### EXERCISE OBJECTIVE
Output, word for word, the line that contains "Open the hamburger menu icon" and all lines following it to the end of the listing. Drop the pictures.
PROVIDED INFORMATION Start Marker
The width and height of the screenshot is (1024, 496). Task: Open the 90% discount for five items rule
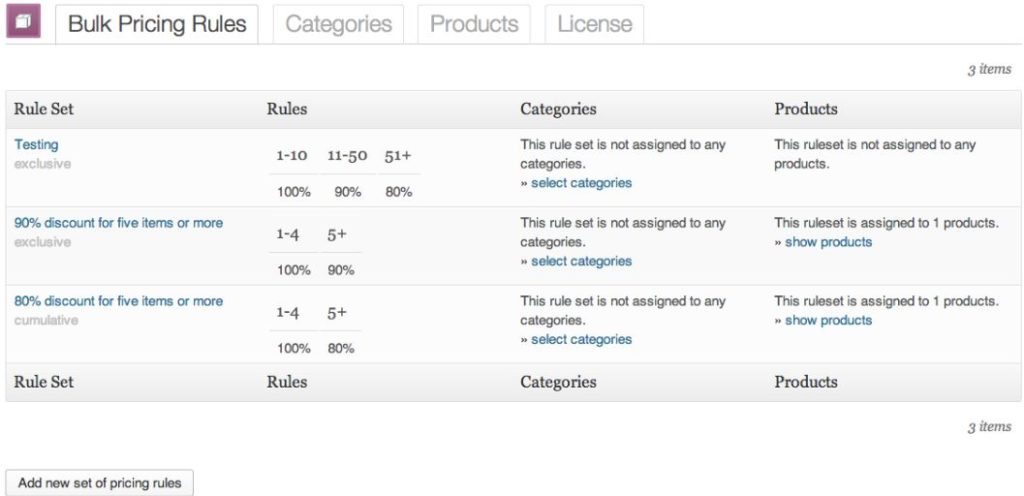(118, 223)
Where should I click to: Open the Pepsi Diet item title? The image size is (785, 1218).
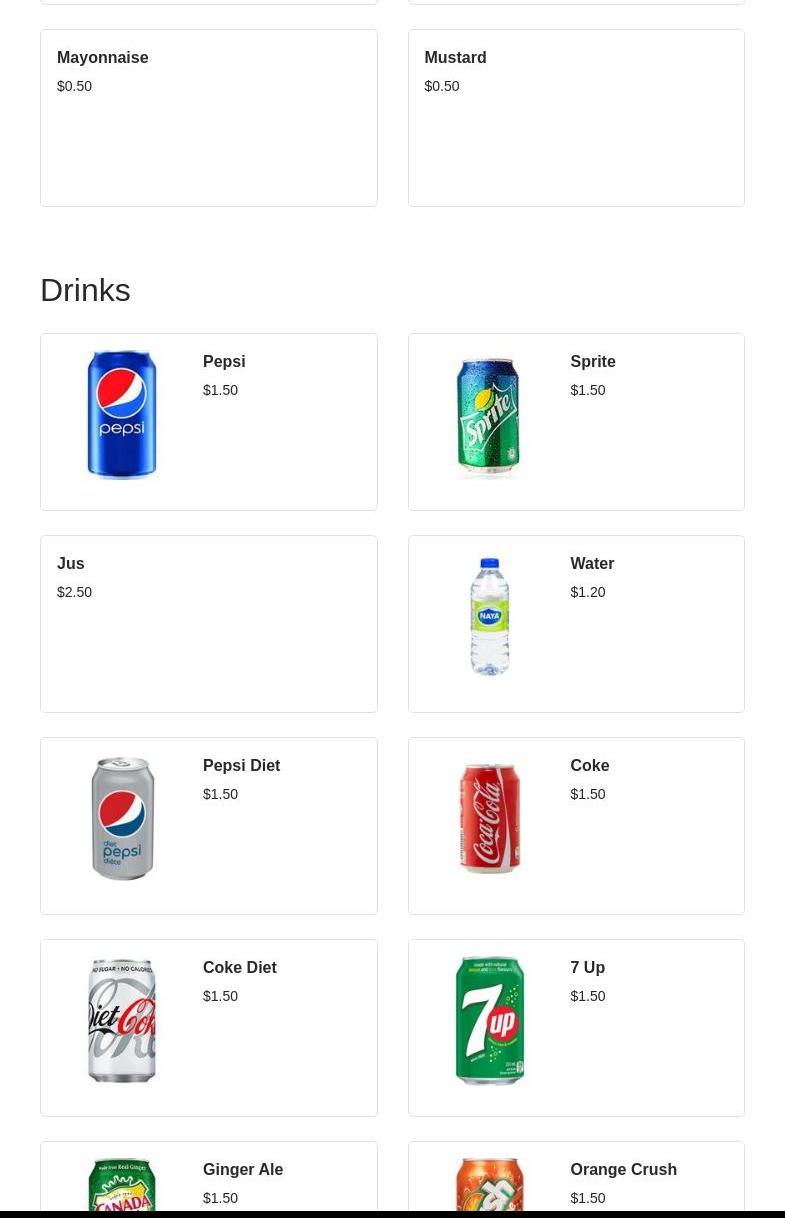click(241, 766)
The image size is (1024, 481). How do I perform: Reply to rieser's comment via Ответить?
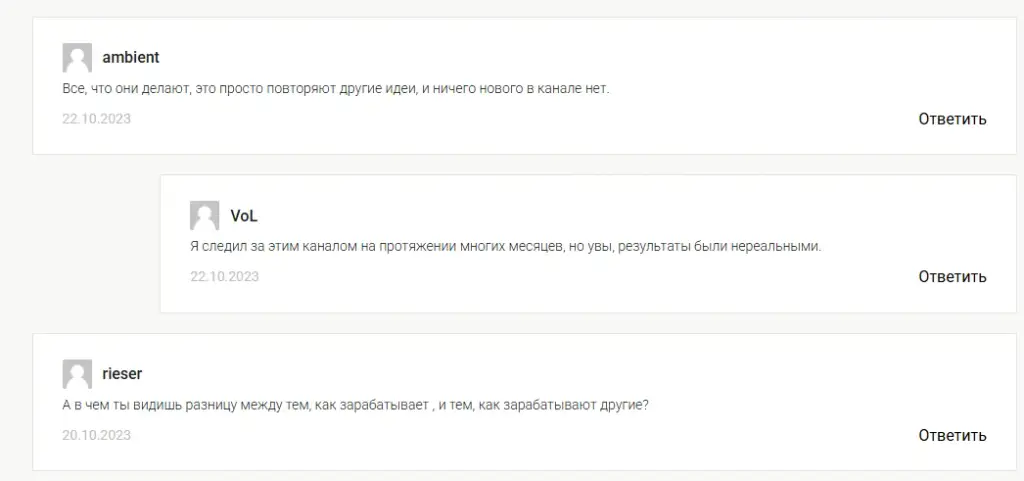(952, 435)
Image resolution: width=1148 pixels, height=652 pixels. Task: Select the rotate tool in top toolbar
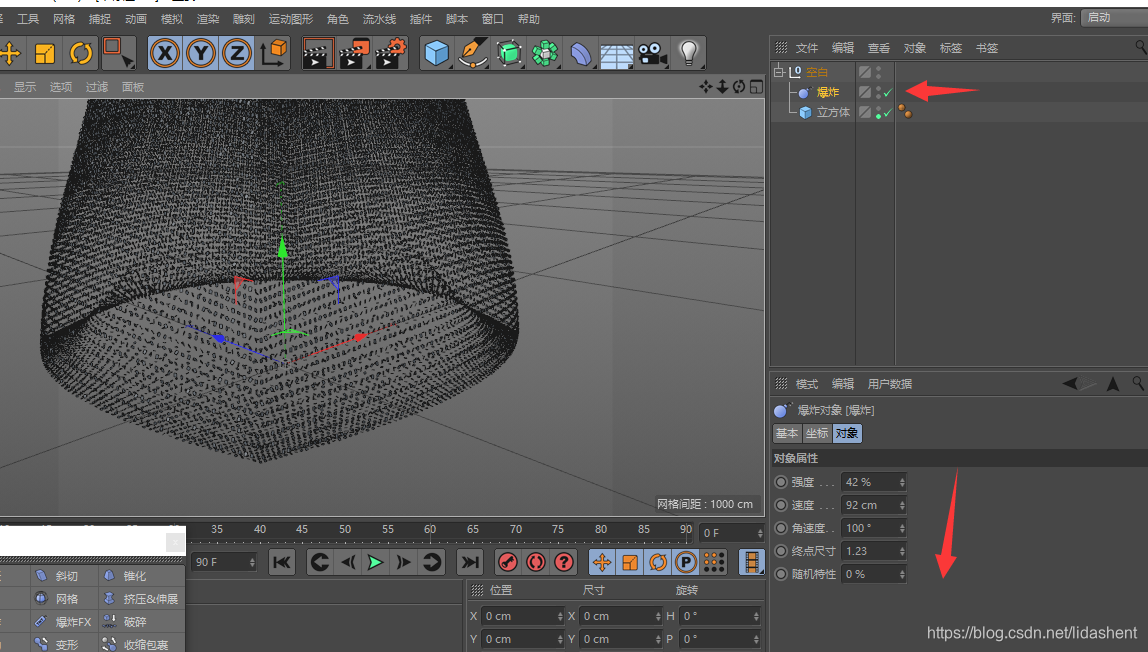tap(80, 53)
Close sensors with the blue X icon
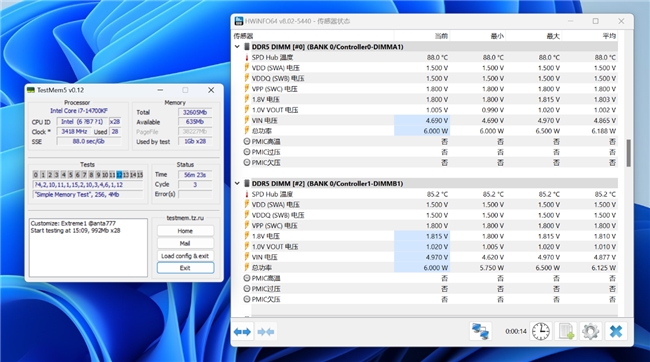This screenshot has width=650, height=362. pos(616,331)
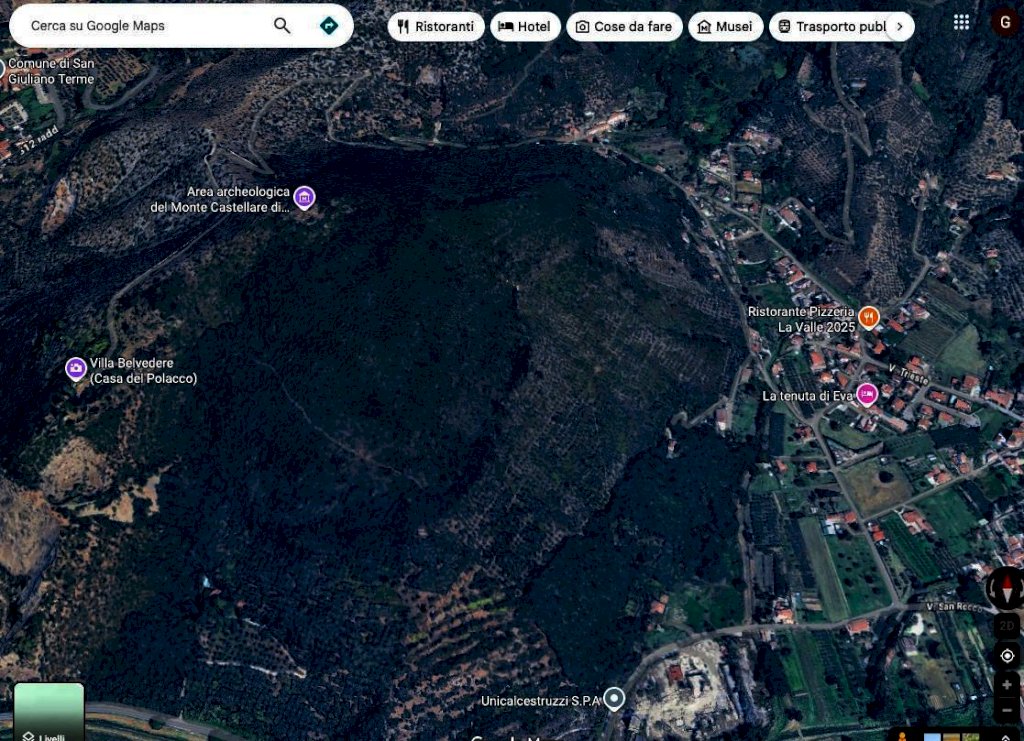Show Musei on the map

click(x=725, y=27)
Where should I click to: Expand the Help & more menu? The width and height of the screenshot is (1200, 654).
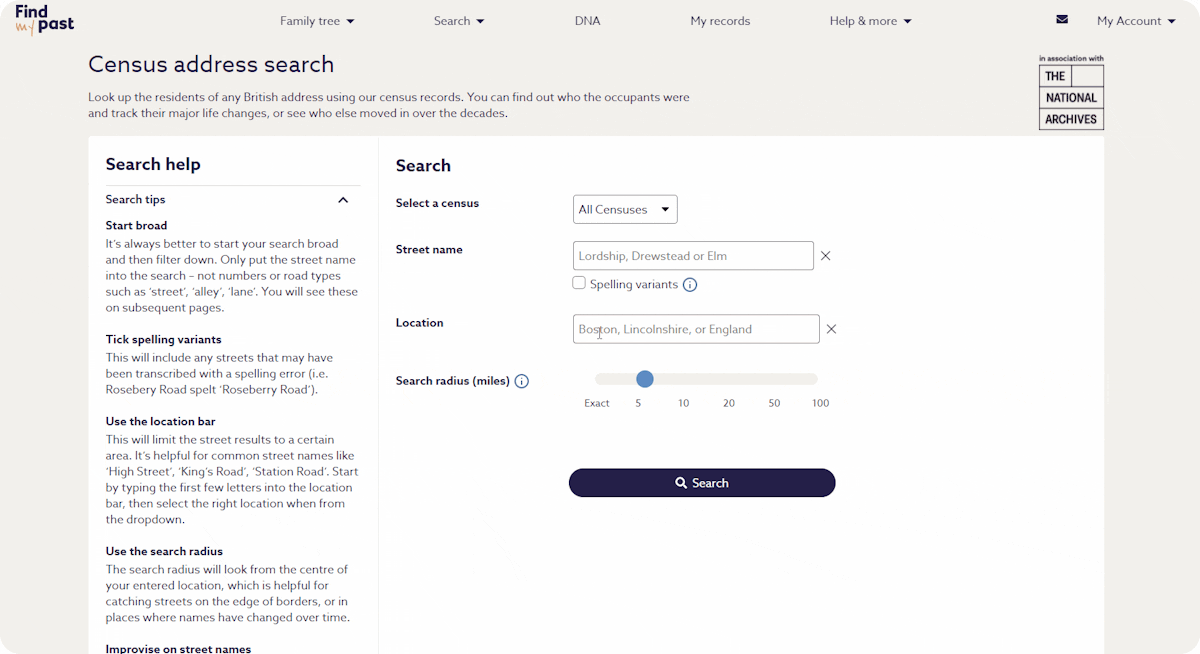click(x=870, y=21)
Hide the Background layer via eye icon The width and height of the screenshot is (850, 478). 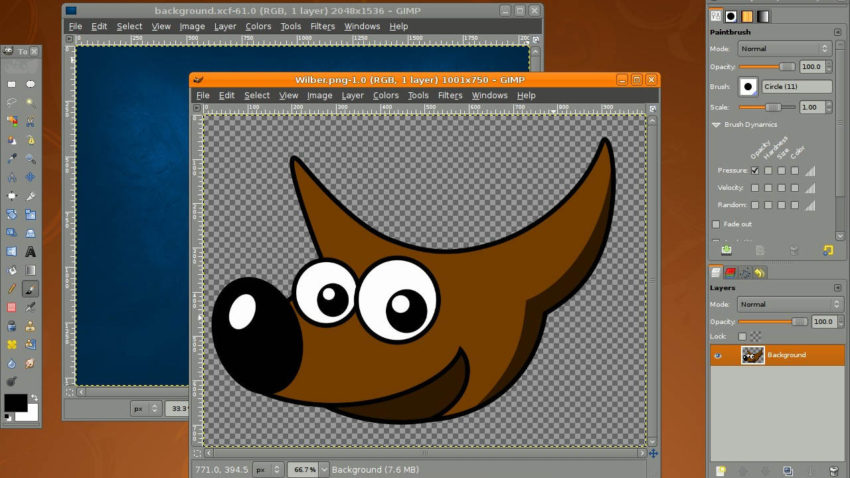(718, 355)
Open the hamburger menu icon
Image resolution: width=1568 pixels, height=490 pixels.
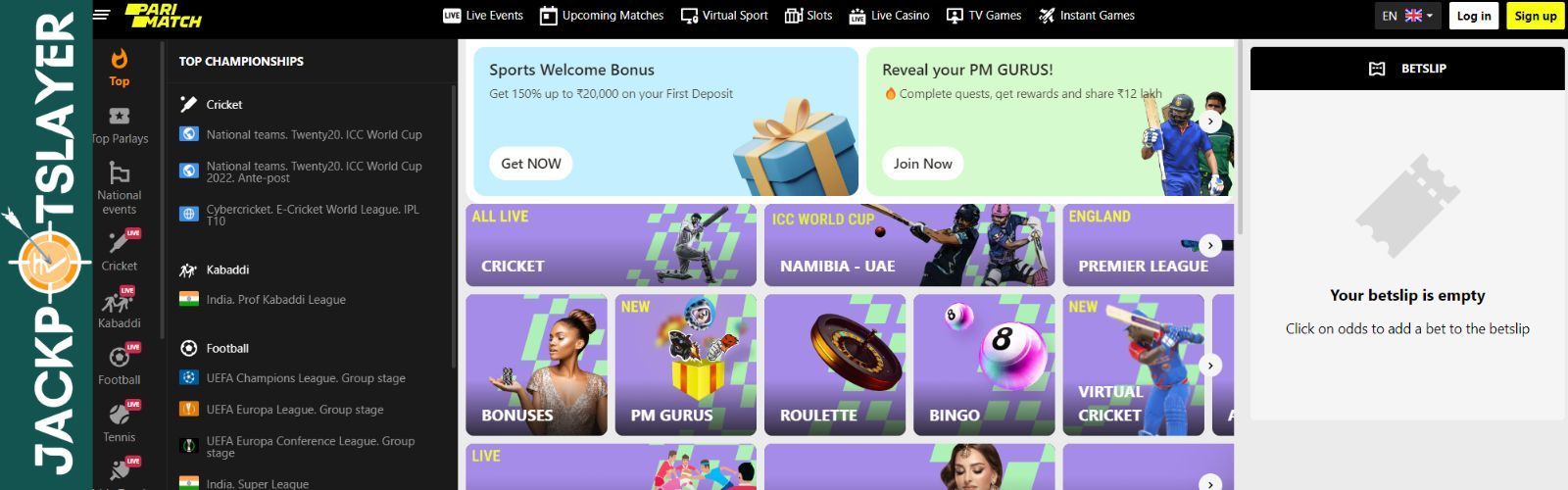pos(102,15)
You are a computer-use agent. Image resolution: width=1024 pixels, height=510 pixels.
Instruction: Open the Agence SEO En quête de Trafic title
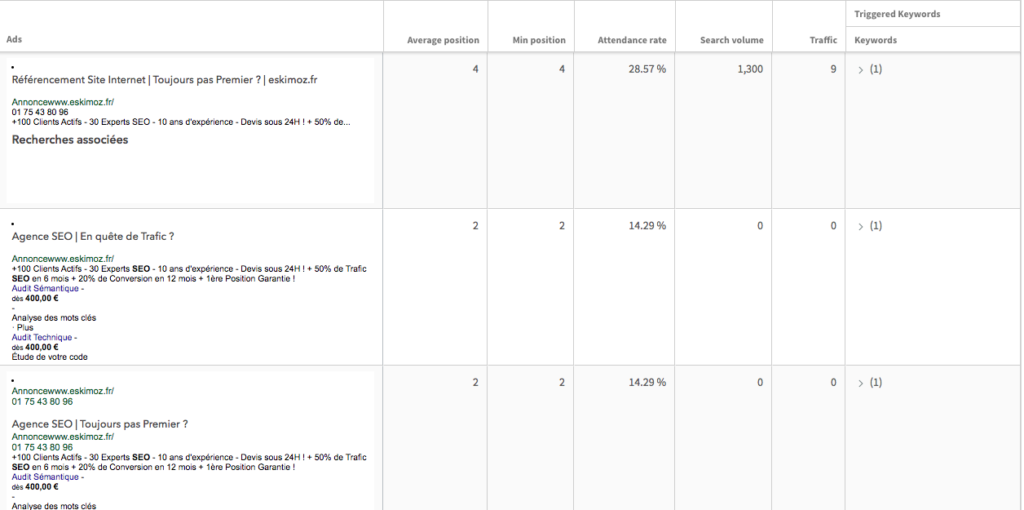(x=93, y=236)
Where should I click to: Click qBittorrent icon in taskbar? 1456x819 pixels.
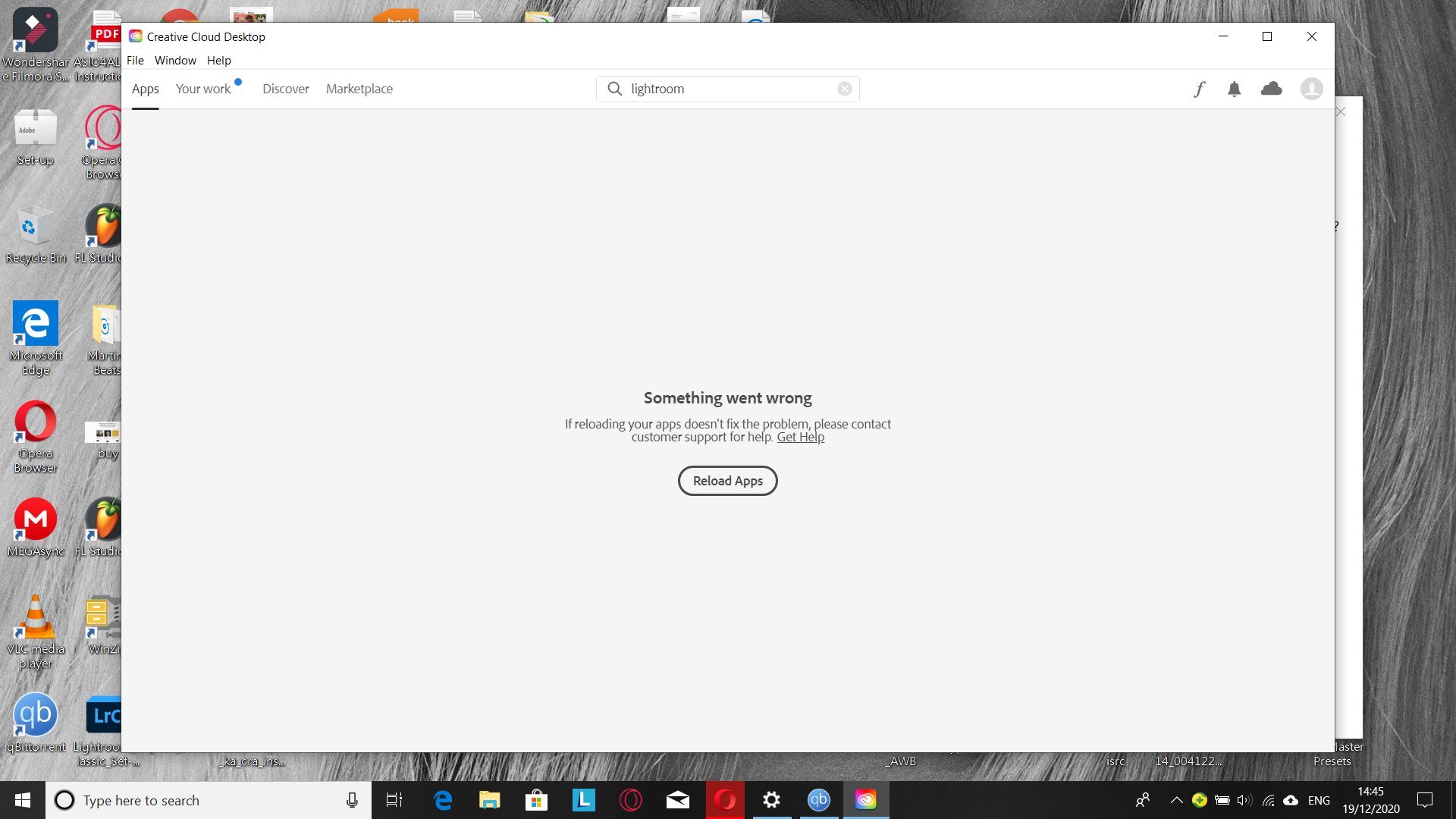819,800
PROVIDED INFORMATION End Marker
### COMPLETED EXERCISE
Open the hamburger menu icon
Image resolution: width=1568 pixels, height=490 pixels.
pos(102,15)
You are a computer-use agent. Image resolution: width=1024 pixels, height=510 pixels.
Instruction: Open the Agence SEO En quête de Trafic title
(x=93, y=236)
Where should I click to: Click qBittorrent icon in taskbar? 1456x819 pixels.
819,800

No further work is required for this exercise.